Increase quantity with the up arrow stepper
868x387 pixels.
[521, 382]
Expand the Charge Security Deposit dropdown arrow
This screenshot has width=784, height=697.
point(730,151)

Task requirements:
For this exercise, transcribe all the records exactly.

The answer:
Increase quantity with the up arrow stepper
868x387 pixels.
[521, 382]
Expand the Charge Security Deposit dropdown arrow
This screenshot has width=784, height=697.
point(730,151)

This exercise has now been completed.